Había pensado en cortar mis venas, en tomar cantidad ingente de pastillas, pero no me atrevía a nada de aquello, y, además, podría sobrevivir. Pero aquel lugar me dio la respuesta a mi inquietud. Sólo un salto. Aterrizaría sobre el mar, me hundiría en él, y mis penas cesarían. Pensé que podría partírseme algún hueso si cayera contra alguna roca, pero si calculaba bien el salto tendría una muerte dulce, si es que no me aplastaba en la caída. Me mareé, aprensiva, pensando en el sufrimiento. ¿Y si, mejor, volvía a casa e intentaba luchar en una vida amarga e insípida? Pero pensé en lo que me esperaba al volver. Una lágrima se escapó de mi ojo izquierdo. Dudas me asaltaban. Tenía que despejarlas.

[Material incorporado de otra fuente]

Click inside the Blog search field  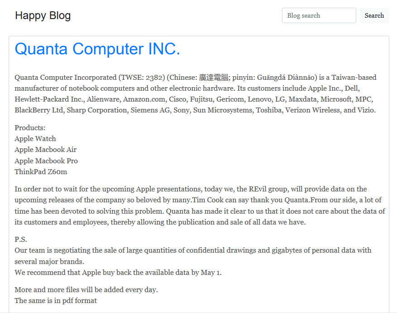pyautogui.click(x=319, y=15)
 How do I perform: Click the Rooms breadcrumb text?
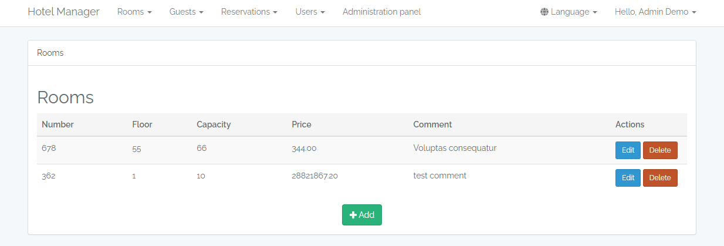pos(50,53)
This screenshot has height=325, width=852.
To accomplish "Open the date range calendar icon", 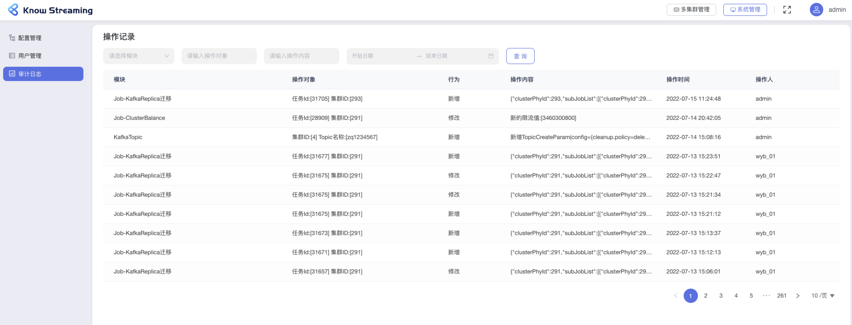I will click(x=491, y=56).
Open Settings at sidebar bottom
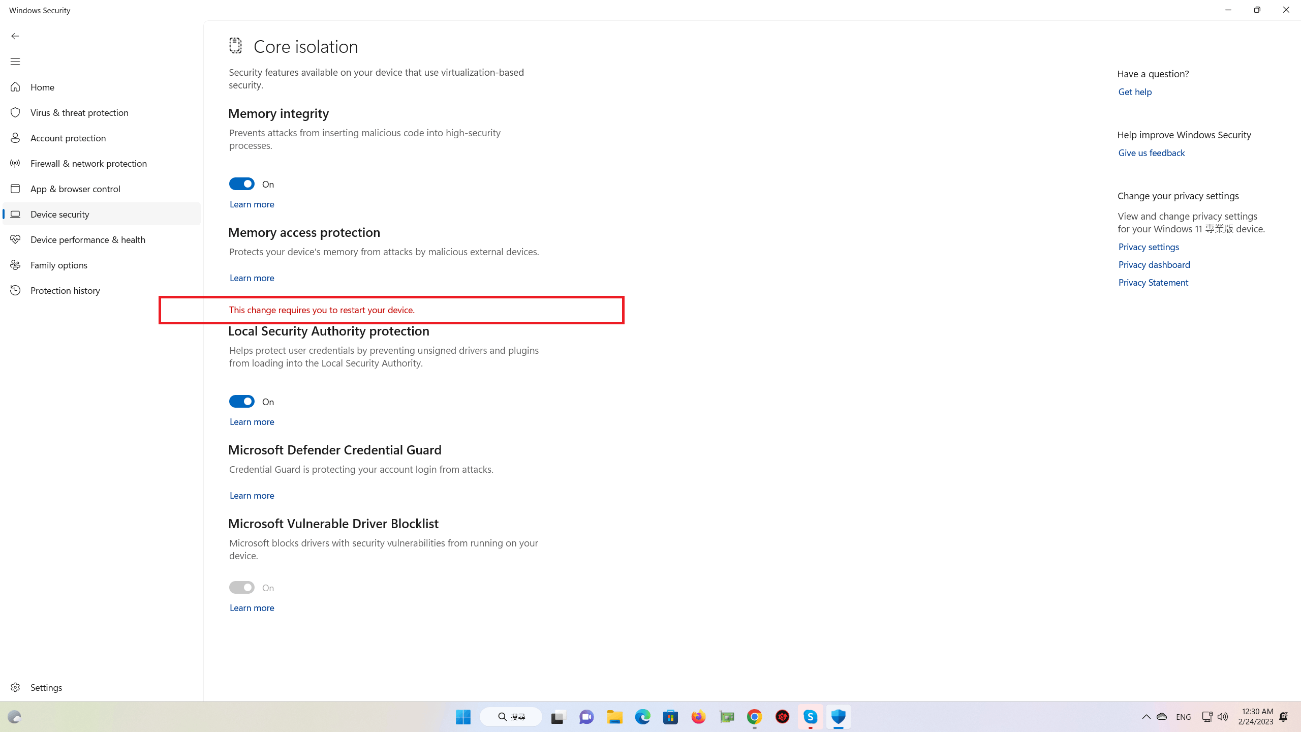Viewport: 1301px width, 732px height. [46, 687]
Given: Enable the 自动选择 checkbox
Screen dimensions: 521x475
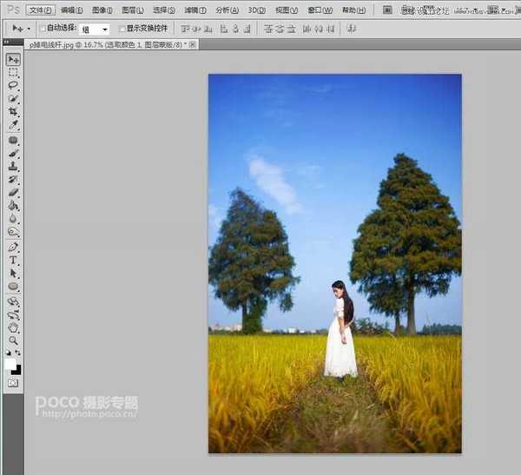Looking at the screenshot, I should pyautogui.click(x=43, y=29).
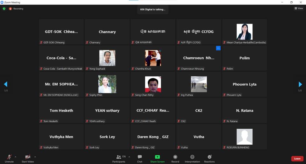
Task: Open the View layout menu
Action: pos(299,9)
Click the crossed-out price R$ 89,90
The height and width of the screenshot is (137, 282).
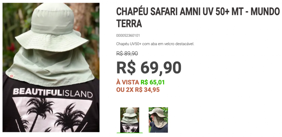(x=127, y=53)
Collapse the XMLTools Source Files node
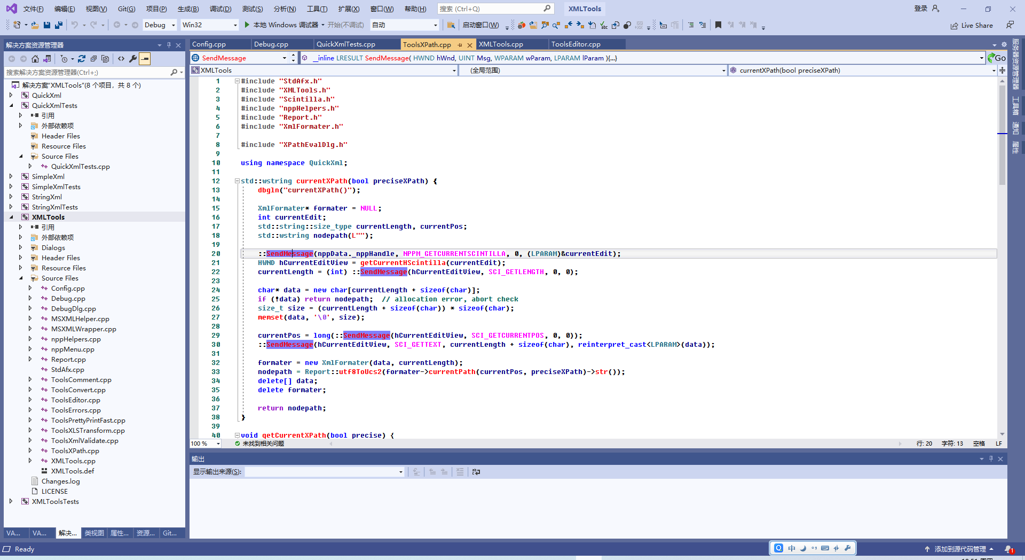This screenshot has width=1025, height=560. pyautogui.click(x=21, y=278)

Hundí mi cabeza entre mis brazos. Volví a mirar la luna. Las nubes la habían tapado. Ella también me había abandonado.

Me levanté y caminé decidida a acabar con todo. El sufrimiento y el dolor se apagarían por fin. Me quedé en el borde. Cerré mis ojos y apagué mis pensamientos. Adelanté el pie derecho para caer, y cuando mi cuerpo era vencido por su propio peso e iba a precipitarme hacia la muerte, algo me contuvo. Un pie en tierra, el otro elevado sobre el precipicio, y una fuerza impidiéndome caer, que me empujó hacia atrás. Un hombre cuya figura aparecía borrosa estaba de pie, delante de mí.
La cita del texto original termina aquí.